The therapist can show some flexibility in establishing agreements regarding missed sessions. I favor telling the patient that my usual policy is to charge for missed sessions unless I fill the time. An exception is that I am willing to reschedule hours, if possible, when given advance notice. I state that I understand many have difficulty with such a policy. Thus, if the patient has any misgivings, I am willing to discuss them.

I do believe that the policy as stated is beyond the usual experience of many. Some patients see it as overly rigid, greedy, one-sided and unfair. With those who are not able to understand it from the therapist's perspective, the policy is not a good one. In these cases, modifications are necessary. With some patients, where I sense that there will be clear antipathy toward the usual policy, I do not bring it up. If and when a problem arises with these patients, I approach it in a flexible manner.

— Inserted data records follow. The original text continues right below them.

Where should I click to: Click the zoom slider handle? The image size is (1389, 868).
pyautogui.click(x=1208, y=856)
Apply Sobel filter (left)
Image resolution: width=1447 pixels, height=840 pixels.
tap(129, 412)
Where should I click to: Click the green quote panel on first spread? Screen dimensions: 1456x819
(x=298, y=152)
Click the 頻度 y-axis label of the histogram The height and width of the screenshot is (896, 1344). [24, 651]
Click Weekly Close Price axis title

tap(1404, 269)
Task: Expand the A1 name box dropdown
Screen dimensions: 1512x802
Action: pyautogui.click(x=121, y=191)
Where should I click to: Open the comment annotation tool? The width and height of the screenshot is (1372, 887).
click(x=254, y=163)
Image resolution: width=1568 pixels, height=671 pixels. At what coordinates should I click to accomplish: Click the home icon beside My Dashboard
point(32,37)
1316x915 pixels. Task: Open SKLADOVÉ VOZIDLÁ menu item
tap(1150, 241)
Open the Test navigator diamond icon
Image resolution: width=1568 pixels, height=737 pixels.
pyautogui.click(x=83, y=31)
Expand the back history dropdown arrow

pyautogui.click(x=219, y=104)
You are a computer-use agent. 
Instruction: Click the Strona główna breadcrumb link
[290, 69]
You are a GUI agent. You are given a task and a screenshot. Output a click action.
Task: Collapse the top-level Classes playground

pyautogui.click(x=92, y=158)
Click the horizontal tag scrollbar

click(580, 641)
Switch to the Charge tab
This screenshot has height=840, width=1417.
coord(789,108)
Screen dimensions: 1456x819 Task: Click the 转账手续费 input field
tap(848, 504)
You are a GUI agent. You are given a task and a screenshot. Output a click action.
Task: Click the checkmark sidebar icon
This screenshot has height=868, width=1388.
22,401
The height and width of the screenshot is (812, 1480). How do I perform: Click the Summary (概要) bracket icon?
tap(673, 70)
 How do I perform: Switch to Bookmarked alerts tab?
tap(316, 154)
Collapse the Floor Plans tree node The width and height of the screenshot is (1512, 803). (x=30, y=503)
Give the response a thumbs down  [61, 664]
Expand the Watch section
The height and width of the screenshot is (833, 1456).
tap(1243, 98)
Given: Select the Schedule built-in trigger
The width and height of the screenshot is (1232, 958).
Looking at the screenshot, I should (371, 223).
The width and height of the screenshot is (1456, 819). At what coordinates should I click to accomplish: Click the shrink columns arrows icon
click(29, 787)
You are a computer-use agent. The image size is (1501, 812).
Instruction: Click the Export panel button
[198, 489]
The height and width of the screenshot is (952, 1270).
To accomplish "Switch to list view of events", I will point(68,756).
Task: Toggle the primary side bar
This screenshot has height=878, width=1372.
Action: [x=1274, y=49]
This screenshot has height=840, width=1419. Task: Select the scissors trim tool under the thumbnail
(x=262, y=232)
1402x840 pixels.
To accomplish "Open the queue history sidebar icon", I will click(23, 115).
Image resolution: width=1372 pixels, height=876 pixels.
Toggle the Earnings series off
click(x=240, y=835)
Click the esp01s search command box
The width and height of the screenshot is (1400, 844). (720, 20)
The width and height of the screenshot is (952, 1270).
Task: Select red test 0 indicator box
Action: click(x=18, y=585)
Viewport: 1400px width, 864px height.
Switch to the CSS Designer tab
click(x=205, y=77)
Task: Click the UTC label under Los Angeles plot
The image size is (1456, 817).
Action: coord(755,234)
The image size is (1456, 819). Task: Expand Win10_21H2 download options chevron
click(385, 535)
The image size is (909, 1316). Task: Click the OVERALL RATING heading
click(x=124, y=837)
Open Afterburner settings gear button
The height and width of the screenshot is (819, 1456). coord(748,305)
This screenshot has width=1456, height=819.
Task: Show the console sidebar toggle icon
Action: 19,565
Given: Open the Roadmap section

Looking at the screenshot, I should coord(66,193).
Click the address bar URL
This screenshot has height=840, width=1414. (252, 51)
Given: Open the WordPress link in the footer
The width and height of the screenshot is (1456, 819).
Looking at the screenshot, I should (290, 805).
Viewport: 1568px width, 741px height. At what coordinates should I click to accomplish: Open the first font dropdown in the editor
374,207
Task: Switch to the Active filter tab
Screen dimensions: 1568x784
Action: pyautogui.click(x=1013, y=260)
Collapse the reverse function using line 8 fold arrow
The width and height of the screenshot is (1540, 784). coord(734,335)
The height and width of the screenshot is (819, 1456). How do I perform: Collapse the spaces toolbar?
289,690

What Guidelines Are the Patient Given?

It is useful for the patient to be given a set of guidelines regarding psychotherapy near the initiation of treatment. These guidelines establish a frame for the therapy, one that can be returned to whenever there is a deviation. A standard presentation that is useful for most patients is as follows:

Therapist: These sessions are yours, to talk about anything you want. It will be up to you to choose the topics. Often there will be topics that are on your mind that you very much want to talk about. At other times, this will be less clear. At times when you do not have topics of pressing importance, it is helpful to talk freely about anything that comes to mind. In fact, whenever you have extraneous thoughts or fantasies, it is useful to talk about them. There are certain thoughts that some people find difficult to talk about and are tempted to omit. I want to urge you to do your best not to omit those types of thoughts. These include thoughts that cause uncomfortable feelings, such as anxiety, anger, embarrassment or shame; ones that you view as silly or irrelevant; ones that you are fearful that I will disapprove of; and any thoughts, positive or negative, that refer to the therapy or to me personally.

Interaction Outside of the Sessions?

Regarding interactions between patient and therapist outside the therapy hours, the general rule is the less, the better. The therapist can make it clear that calls at times of true emergency are welcome and even expected; otherwise phone calls are not desired. Emergencies necessitating calls sometimes need to be spelled out; many so-called emergencies can be easily handled without the therapist. The generalization here is that psychotherapy proceeds best when it is confined to the therapy sessions. If there is not enough time during the sessions, the frequency of the sessions can be increased.

Of course, there are numerous exceptions. Some patients, for example, need very brief occasional contact to confirm the reality of the therapist. Others need various kinds of brief contact to avoid overwhelming anxiety. Under these circumstances, therapist and patient can arrange for limited telephone conversations.

Specific agreements regarding phone calls need not come up at the beginning of treatment, unless an obvious problem is anticipated. Discussion can wait until after the first or even second call. At that time, the rationale for any limits can be stated and discussed. Limits set in a reasonable way can make the difference between virtually no phone calls or daily phone calls. To set these limits well, the therapist needs to have good boundaries regarding the therapy hours, plus the belief that therapy is best carried out when it is confined to well-defined sessions.